**Exercise goal:** Which lines in the data below contain the string "dimensions"? Copy each of those lines in full.

**Data lines:**

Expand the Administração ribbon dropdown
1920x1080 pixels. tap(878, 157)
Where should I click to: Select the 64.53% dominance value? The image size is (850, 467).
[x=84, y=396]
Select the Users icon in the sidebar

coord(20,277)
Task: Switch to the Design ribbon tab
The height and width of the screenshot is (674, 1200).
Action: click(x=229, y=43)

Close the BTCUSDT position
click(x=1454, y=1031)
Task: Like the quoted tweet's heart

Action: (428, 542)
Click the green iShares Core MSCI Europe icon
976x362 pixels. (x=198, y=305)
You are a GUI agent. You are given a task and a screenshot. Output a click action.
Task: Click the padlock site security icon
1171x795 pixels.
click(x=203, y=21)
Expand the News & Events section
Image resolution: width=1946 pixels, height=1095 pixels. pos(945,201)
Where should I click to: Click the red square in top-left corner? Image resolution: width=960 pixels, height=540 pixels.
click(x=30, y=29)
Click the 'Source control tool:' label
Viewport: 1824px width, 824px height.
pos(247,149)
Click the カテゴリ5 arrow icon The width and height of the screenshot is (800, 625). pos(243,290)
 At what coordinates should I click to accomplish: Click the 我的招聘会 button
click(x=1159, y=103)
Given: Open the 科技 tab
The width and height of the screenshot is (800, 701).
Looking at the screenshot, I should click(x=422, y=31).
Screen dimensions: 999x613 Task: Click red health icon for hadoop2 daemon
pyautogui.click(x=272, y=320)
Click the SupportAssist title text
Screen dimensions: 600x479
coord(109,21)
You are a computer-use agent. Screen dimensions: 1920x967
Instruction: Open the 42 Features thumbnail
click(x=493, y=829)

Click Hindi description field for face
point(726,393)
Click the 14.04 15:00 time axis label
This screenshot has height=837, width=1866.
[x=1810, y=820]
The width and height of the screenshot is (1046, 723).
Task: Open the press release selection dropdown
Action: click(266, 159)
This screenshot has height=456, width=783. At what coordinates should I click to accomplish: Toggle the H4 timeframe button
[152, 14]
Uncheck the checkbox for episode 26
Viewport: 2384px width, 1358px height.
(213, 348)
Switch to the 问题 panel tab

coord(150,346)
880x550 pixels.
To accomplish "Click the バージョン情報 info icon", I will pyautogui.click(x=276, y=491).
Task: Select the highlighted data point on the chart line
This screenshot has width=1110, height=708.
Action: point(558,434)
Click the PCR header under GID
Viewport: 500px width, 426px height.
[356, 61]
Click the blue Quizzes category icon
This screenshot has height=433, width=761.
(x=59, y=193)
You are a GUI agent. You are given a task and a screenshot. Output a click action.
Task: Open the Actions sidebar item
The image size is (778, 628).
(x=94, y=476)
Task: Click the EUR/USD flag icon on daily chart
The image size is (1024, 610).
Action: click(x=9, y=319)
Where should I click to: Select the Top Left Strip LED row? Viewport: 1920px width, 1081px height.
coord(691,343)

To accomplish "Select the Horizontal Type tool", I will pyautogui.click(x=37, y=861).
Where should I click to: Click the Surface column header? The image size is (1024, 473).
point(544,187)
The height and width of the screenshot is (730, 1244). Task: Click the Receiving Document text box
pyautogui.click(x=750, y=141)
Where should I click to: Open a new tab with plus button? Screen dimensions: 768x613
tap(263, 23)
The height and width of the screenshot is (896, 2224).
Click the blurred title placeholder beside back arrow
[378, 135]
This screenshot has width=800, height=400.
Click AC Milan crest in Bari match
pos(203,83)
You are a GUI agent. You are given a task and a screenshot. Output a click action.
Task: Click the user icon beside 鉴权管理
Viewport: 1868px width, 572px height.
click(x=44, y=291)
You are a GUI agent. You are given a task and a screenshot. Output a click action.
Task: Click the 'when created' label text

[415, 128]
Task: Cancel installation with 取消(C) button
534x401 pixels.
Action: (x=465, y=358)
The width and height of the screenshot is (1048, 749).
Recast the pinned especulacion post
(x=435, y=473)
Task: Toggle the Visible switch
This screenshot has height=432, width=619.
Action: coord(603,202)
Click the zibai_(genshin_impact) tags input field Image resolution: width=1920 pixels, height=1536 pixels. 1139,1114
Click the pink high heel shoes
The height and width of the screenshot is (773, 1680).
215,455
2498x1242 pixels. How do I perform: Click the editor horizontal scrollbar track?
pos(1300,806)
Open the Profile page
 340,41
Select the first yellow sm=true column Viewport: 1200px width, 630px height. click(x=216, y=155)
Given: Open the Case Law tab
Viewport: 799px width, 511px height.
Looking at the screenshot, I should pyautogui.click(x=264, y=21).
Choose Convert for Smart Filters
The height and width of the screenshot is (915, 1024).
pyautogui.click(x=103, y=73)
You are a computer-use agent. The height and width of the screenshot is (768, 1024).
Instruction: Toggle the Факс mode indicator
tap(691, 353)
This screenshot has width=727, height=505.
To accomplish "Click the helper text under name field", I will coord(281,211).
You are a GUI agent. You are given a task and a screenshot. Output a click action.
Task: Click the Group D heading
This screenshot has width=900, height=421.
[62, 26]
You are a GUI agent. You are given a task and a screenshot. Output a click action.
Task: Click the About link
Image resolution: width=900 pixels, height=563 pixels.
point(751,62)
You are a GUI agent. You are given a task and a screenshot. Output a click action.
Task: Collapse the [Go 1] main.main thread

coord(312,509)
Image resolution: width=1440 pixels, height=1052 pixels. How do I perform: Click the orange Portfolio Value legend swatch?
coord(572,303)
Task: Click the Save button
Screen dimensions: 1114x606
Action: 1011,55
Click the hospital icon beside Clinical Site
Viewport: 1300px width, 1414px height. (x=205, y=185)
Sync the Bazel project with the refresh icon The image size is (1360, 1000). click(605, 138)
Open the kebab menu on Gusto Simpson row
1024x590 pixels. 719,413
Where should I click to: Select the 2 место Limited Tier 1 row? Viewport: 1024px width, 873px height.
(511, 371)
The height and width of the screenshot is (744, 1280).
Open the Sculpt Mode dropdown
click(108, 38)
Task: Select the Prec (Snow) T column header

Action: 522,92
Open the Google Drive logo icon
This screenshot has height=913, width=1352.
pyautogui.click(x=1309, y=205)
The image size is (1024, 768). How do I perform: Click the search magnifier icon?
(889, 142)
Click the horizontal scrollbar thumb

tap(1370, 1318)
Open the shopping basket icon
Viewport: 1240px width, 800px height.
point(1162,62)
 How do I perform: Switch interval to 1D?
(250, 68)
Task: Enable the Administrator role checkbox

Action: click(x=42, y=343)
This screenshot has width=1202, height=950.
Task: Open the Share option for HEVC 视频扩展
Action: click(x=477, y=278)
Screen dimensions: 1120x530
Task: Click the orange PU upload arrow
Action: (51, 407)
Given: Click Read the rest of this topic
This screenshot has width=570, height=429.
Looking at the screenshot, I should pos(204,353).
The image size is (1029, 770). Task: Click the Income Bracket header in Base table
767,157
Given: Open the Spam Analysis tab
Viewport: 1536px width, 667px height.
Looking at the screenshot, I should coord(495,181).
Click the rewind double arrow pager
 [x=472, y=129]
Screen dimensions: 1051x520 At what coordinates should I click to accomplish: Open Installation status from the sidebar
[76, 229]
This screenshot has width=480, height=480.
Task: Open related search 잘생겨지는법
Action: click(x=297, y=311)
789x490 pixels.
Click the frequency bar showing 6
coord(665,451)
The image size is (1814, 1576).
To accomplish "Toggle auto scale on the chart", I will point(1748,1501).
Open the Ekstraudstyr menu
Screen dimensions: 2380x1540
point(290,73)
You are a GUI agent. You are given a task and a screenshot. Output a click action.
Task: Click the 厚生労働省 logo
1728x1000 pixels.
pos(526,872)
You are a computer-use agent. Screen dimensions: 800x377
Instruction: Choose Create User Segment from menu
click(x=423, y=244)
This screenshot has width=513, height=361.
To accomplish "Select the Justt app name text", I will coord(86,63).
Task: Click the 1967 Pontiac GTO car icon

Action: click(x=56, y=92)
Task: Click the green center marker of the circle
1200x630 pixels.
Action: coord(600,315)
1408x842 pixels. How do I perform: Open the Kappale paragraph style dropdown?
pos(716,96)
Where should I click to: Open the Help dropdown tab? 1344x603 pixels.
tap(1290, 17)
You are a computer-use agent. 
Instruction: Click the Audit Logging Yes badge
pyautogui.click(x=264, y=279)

**Exercise output:**
Screen dimensions: 999x613 Task: Click red health icon for hadoop2 daemon
Screen dimensions: 600x479
You are a computer-use agent. Screen dimensions: 1920x967
Where should I click to: Open a new tab with plus button? Screen dimensions: 768x613
Screen dimensions: 1114x606
Screen dimensions: 1120x530
Screen dimensions: 1051x520 At what coordinates should I click to accomplish: Open Installation status from the sidebar
Screen dimensions: 2380x1540
You are a computer-use agent. Screen dimensions: 800x377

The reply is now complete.